[INSTRUCTION 1] In the JAutomata passage, why would a transducer implement the Transducer<I, O, K> interface even though it adds no methods? Answer in one to three sentences.
[INSTRUCTION 2] Rewrite everything in the JAutomata passage from "Transducers are automata" down to "O>, K> limits the size of type specifications.", changing "convenience interface" to "helper interface".

— start SOURCE EXTRACT —

Transducers are automata with two tapes: an input tape and an output tape. In JAutomata, transducers have generic label type TLabel<I, O>, where I is the type of the input alphabet and O is the type of the output alphabet. The type TLabel<I, O> has methods I in() and O out(), which return the input label and the output label. Transducers optionally implement the convenience interface Transducer<I, O, K>, which extends Automaton<TLabel<I, O>, K>. The Transducer<I, O, K> interface has no additional methods, but by using it instead of Automaton<TLabel<I, O>, K> limits the size of type specifications.

Multi-tape automata are automata with an arbitrary number of tapes. In JAutomata, multi-tape automata have generic label type MTLabel<T, L>, where T is the tape type and L is the tape label type. A multi-tape label assigns a tape label to every tape. The type MTLabel<T, L> has a method Collection<T> tapes(), which returns the set of tapes of this label. The method L tapeLabel(T tape) returns the tape label of the specified tape. Multi-tape automata implement the interface MTAutomaton<T, L, K>, which extends Automaton<MTLabel<T, L>, K>. This interface has the method Collection<T< tapes(), which returns the tapes of the automaton. Also, using it instead of Automaton<MTLabel<T, L>, K> limits the size of type specifications.

— end SOURCE EXTRACT —
— start DATA EXCERPT —

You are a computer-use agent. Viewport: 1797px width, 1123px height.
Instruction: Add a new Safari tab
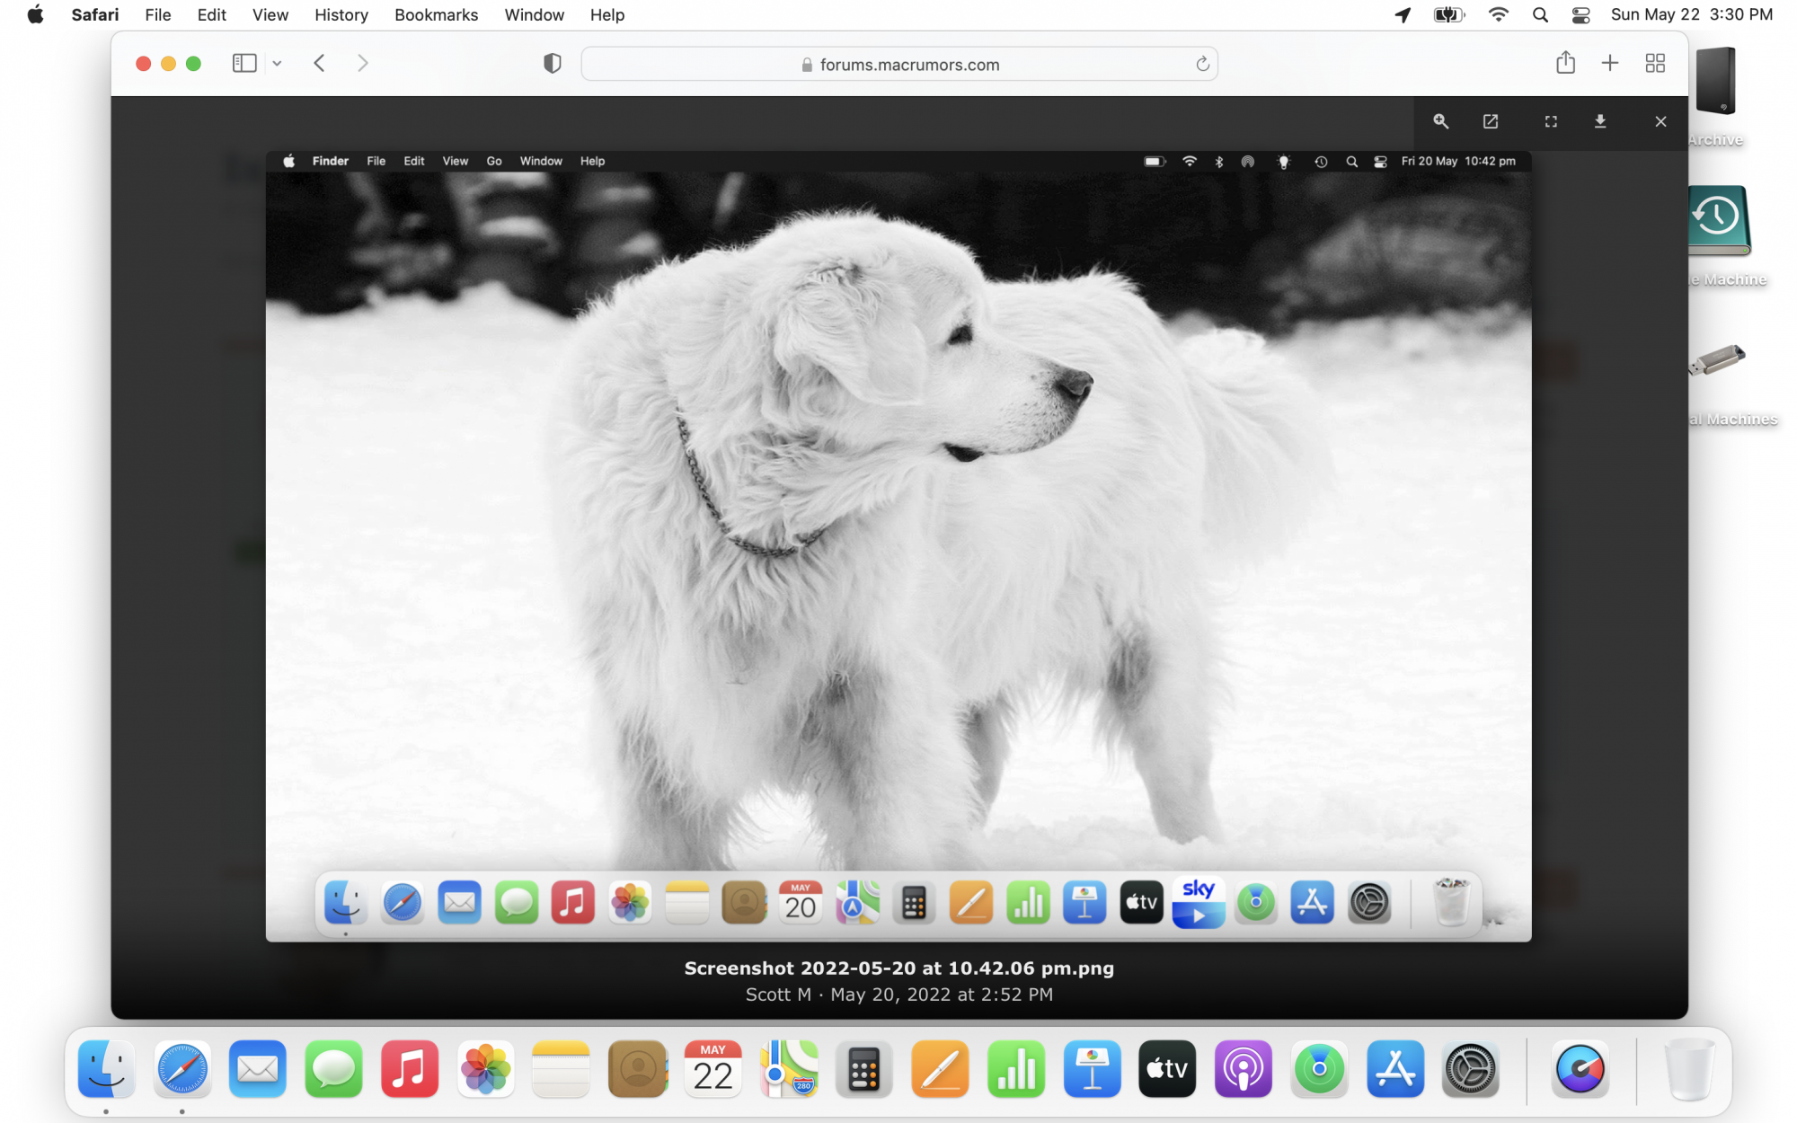click(x=1609, y=63)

— end DATA EXCERPT —

[OUTPUT 1] Using Transducer<I, O, K> in place of Automaton<TLabel<I, O>, K> limits the size of type specifications. That is its benefit, since the interface has no additional methods.

[OUTPUT 2]
Transducers are automata with two tapes: an input tape and an output tape. In JAutomata, transducers have generic label type TLabel<I, O>, where I is the type of the input alphabet and O is the type of the output alphabet. The type TLabel<I, O> has methods I in() and O out(), which return the input label and the output label. Transducers optionally implement the helper interface Transducer<I, O, K>, which extends Automaton<TLabel<I, O>, K>. The Transducer<I, O, K> interface has no additional methods, but by using it instead of Automaton<TLabel<I, O>, K> limits the size of type specifications.